**PROBLEM:** Copy out all of the material below, line for line, without changing anything.
************
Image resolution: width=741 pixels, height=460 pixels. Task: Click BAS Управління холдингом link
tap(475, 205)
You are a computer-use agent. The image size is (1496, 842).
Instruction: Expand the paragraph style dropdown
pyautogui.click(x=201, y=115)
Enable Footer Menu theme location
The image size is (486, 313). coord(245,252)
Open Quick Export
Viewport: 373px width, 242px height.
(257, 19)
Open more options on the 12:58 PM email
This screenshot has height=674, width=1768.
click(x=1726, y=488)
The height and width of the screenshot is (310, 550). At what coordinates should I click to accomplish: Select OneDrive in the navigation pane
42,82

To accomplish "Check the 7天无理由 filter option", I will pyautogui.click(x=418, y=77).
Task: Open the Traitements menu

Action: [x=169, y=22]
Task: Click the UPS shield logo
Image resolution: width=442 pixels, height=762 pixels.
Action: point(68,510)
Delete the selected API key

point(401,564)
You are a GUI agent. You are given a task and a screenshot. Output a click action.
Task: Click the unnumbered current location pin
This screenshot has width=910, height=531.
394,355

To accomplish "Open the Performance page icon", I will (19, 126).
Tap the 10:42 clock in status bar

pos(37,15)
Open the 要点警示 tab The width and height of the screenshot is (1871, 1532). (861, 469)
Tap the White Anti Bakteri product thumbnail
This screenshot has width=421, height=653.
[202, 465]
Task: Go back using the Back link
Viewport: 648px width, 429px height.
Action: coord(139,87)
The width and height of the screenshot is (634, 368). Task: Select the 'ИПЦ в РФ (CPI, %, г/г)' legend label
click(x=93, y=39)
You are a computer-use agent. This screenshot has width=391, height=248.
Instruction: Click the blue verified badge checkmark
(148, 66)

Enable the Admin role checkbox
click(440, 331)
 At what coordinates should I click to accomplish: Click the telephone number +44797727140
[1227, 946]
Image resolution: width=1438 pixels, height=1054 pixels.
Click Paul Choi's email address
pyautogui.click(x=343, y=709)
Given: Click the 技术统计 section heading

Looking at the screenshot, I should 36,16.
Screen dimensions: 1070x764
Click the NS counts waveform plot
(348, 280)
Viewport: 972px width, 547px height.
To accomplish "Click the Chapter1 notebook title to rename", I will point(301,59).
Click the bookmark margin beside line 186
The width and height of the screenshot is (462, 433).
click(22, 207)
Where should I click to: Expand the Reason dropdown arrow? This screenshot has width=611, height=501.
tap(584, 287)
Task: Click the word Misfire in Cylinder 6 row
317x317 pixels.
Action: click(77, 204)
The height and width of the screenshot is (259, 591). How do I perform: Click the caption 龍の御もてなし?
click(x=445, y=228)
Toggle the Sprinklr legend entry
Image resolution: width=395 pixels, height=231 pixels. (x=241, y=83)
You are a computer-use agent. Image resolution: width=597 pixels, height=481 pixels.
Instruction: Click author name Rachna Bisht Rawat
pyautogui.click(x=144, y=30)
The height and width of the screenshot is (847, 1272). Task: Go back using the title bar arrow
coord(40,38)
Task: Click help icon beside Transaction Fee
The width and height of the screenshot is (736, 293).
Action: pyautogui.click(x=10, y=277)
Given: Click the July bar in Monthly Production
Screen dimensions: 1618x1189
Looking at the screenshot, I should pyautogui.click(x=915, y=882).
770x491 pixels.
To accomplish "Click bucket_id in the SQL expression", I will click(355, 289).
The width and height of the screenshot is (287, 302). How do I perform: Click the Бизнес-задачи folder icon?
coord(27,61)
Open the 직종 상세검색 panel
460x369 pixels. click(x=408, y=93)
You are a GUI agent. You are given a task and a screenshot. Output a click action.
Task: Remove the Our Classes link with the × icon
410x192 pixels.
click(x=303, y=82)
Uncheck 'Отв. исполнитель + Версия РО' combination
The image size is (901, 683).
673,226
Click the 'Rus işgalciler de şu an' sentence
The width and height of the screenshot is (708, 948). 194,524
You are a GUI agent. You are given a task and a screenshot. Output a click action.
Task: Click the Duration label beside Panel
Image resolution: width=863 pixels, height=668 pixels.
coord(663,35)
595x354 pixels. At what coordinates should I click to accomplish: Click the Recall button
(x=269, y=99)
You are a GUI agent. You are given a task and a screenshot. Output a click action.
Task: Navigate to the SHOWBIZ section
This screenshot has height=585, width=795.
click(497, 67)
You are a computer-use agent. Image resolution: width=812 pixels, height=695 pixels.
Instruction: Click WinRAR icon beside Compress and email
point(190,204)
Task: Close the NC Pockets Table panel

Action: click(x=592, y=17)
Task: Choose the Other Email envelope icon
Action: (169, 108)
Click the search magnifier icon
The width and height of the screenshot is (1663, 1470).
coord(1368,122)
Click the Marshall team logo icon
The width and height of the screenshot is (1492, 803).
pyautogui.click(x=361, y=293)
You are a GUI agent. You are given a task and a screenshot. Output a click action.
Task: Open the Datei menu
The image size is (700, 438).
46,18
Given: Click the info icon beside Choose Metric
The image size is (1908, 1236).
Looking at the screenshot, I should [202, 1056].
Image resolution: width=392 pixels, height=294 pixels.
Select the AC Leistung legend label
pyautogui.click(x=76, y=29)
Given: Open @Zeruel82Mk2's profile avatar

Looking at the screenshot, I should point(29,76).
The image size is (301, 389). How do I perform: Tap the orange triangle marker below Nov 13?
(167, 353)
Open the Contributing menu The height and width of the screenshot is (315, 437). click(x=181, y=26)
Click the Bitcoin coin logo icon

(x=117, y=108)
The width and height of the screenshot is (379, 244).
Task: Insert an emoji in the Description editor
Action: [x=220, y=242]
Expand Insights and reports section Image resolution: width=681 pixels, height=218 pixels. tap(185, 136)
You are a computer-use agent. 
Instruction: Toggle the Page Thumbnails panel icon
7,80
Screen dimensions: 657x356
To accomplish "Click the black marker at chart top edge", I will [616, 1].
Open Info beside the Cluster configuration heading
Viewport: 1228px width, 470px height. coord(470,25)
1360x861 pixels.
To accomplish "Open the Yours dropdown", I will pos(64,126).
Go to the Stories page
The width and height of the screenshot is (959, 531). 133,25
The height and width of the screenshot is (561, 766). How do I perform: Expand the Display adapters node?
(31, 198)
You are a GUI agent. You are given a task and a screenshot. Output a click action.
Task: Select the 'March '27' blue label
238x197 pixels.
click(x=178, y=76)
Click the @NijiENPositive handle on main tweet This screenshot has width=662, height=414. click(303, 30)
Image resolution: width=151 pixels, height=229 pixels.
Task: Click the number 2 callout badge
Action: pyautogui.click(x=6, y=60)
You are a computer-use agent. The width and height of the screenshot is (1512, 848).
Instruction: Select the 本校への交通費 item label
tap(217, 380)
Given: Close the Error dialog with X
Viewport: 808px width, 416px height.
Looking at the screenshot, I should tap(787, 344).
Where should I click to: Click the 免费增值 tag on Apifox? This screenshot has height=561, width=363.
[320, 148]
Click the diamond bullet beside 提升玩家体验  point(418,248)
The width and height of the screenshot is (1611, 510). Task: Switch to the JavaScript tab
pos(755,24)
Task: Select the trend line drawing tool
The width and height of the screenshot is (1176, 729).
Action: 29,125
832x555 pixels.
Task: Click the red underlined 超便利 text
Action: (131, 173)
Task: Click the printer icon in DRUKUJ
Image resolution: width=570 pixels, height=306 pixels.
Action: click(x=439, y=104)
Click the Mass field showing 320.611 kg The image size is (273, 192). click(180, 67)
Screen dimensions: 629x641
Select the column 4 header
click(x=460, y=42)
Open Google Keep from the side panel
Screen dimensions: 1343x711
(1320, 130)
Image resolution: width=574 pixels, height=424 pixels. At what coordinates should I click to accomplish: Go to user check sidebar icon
************
**FINAL ANSWER:**
Image resolution: width=741 pixels, height=460 pixels. Task: Click BAS Управління холдингом link
tap(475, 205)
You are a computer-use agent. The image size is (1496, 842).
Instruction: Expand the paragraph style dropdown
pyautogui.click(x=201, y=115)
Enable Footer Menu theme location
The image size is (486, 313). coord(245,252)
Open Quick Export
Viewport: 373px width, 242px height.
(257, 19)
Open more options on the 12:58 PM email
This screenshot has height=674, width=1768.
click(x=1726, y=488)
The height and width of the screenshot is (310, 550). At what coordinates should I click to accomplish: Select OneDrive in the navigation pane
42,82

To accomplish "Check the 7天无理由 filter option", I will pyautogui.click(x=418, y=77).
Task: Open the Traitements menu

Action: [x=169, y=22]
Task: Click the UPS shield logo
Image resolution: width=442 pixels, height=762 pixels.
Action: point(68,510)
Delete the selected API key

point(401,564)
You are a GUI agent. You are given a task and a screenshot. Output a click action.
Task: Click the unnumbered current location pin
This screenshot has width=910, height=531.
394,355

To accomplish "Open the Performance page icon", I will (19, 126).
Tap the 10:42 clock in status bar

pos(37,15)
Open the 要点警示 tab The width and height of the screenshot is (1871, 1532). (861, 469)
Tap the White Anti Bakteri product thumbnail
This screenshot has width=421, height=653.
[202, 465]
Task: Go back using the Back link
Viewport: 648px width, 429px height.
Action: coord(139,87)
The width and height of the screenshot is (634, 368). Task: Select the 'ИПЦ в РФ (CPI, %, г/г)' legend label
click(x=93, y=39)
You are a computer-use agent. This screenshot has width=391, height=248.
Instruction: Click the blue verified badge checkmark
(148, 66)

Enable the Admin role checkbox
click(440, 331)
 At what coordinates should I click to accomplish: Click the telephone number +44797727140
[1227, 946]
Image resolution: width=1438 pixels, height=1054 pixels.
Click Paul Choi's email address
pyautogui.click(x=343, y=709)
Given: Click the 技术统计 section heading

Looking at the screenshot, I should 36,16.
Screen dimensions: 1070x764
Click the NS counts waveform plot
(348, 280)
Viewport: 972px width, 547px height.
To accomplish "Click the Chapter1 notebook title to rename", I will point(301,59).
Click the bookmark margin beside line 186
The width and height of the screenshot is (462, 433).
click(22, 207)
Where should I click to: Expand the Reason dropdown arrow? This screenshot has width=611, height=501.
tap(584, 287)
Task: Click the word Misfire in Cylinder 6 row
317x317 pixels.
Action: click(77, 204)
The height and width of the screenshot is (259, 591). How do I perform: Click the caption 龍の御もてなし?
click(x=445, y=228)
Toggle the Sprinklr legend entry
Image resolution: width=395 pixels, height=231 pixels. (x=241, y=83)
You are a computer-use agent. Image resolution: width=597 pixels, height=481 pixels.
Instruction: Click author name Rachna Bisht Rawat
pyautogui.click(x=144, y=30)
The height and width of the screenshot is (847, 1272). Task: Go back using the title bar arrow
coord(40,38)
Task: Click help icon beside Transaction Fee
The width and height of the screenshot is (736, 293).
Action: pyautogui.click(x=10, y=277)
Given: Click the July bar in Monthly Production
Screen dimensions: 1618x1189
Looking at the screenshot, I should pyautogui.click(x=915, y=882).
770x491 pixels.
To accomplish "Click bucket_id in the SQL expression", I will click(355, 289).
The width and height of the screenshot is (287, 302). How do I perform: Click the Бизнес-задачи folder icon?
coord(27,61)
Open the 직종 상세검색 panel
460x369 pixels. click(x=408, y=93)
You are a GUI agent. You are given a task and a screenshot. Output a click action.
Task: Remove the Our Classes link with the × icon
410x192 pixels.
click(x=303, y=82)
Uncheck 'Отв. исполнитель + Версия РО' combination
The image size is (901, 683).
673,226
Click the 'Rus işgalciler de şu an' sentence
The width and height of the screenshot is (708, 948). 194,524
You are a GUI agent. You are given a task and a screenshot. Output a click action.
Task: Click the Duration label beside Panel
Image resolution: width=863 pixels, height=668 pixels.
coord(663,35)
595x354 pixels. At what coordinates should I click to accomplish: Click the Recall button
(x=269, y=99)
You are a GUI agent. You are given a task and a screenshot. Output a click action.
Task: Navigate to the SHOWBIZ section
This screenshot has height=585, width=795.
click(497, 67)
You are a computer-use agent. Image resolution: width=812 pixels, height=695 pixels.
Instruction: Click WinRAR icon beside Compress and email
point(190,204)
Task: Close the NC Pockets Table panel

Action: click(x=592, y=17)
Task: Choose the Other Email envelope icon
Action: (169, 108)
Click the search magnifier icon
The width and height of the screenshot is (1663, 1470).
coord(1368,122)
Click the Marshall team logo icon
The width and height of the screenshot is (1492, 803).
pyautogui.click(x=361, y=293)
You are a GUI agent. You are given a task and a screenshot. Output a click action.
Task: Open the Datei menu
The image size is (700, 438).
46,18
Given: Click the info icon beside Choose Metric
The image size is (1908, 1236).
Looking at the screenshot, I should [202, 1056].
Image resolution: width=392 pixels, height=294 pixels.
Select the AC Leistung legend label
pyautogui.click(x=76, y=29)
Given: Open @Zeruel82Mk2's profile avatar

Looking at the screenshot, I should point(29,76).
The image size is (301, 389). How do I perform: Tap the orange triangle marker below Nov 13?
(167, 353)
Open the Contributing menu The height and width of the screenshot is (315, 437). click(x=181, y=26)
Click the Bitcoin coin logo icon

(x=117, y=108)
The width and height of the screenshot is (379, 244).
Task: Insert an emoji in the Description editor
Action: [x=220, y=242]
Expand Insights and reports section Image resolution: width=681 pixels, height=218 pixels. tap(185, 136)
You are a computer-use agent. 
Instruction: Toggle the Page Thumbnails panel icon
7,80
Screen dimensions: 657x356
To accomplish "Click the black marker at chart top edge", I will [616, 1].
Open Info beside the Cluster configuration heading
Viewport: 1228px width, 470px height. coord(470,25)
1360x861 pixels.
To accomplish "Open the Yours dropdown", I will pos(64,126).
Go to the Stories page
The width and height of the screenshot is (959, 531). 133,25
The height and width of the screenshot is (561, 766). How do I perform: Expand the Display adapters node?
(31, 198)
You are a GUI agent. You are given a task and a screenshot. Output a click action.
Task: Select the 'March '27' blue label
238x197 pixels.
click(x=178, y=76)
Click the @NijiENPositive handle on main tweet This screenshot has width=662, height=414. click(303, 30)
Image resolution: width=151 pixels, height=229 pixels.
Task: Click the number 2 callout badge
Action: pyautogui.click(x=6, y=60)
You are a computer-use agent. The width and height of the screenshot is (1512, 848).
Instruction: Select the 本校への交通費 item label
tap(217, 380)
Given: Close the Error dialog with X
Viewport: 808px width, 416px height.
Looking at the screenshot, I should tap(787, 344).
Where should I click to: Click the 免费增值 tag on Apifox? This screenshot has height=561, width=363.
[320, 148]
Click the diamond bullet beside 提升玩家体验  point(418,248)
The width and height of the screenshot is (1611, 510). Task: Switch to the JavaScript tab
pos(755,24)
Task: Select the trend line drawing tool
The width and height of the screenshot is (1176, 729).
Action: 29,125
832x555 pixels.
Task: Click the red underlined 超便利 text
Action: (131, 173)
Task: Click the printer icon in DRUKUJ
Image resolution: width=570 pixels, height=306 pixels.
Action: click(x=439, y=104)
Click the Mass field showing 320.611 kg The image size is (273, 192). click(180, 67)
Screen dimensions: 629x641
Select the column 4 header
click(x=460, y=42)
Open Google Keep from the side panel
Screen dimensions: 1343x711
(1320, 130)
Image resolution: width=574 pixels, height=424 pixels. At what coordinates should I click to accomplish: Go to user check sidebar icon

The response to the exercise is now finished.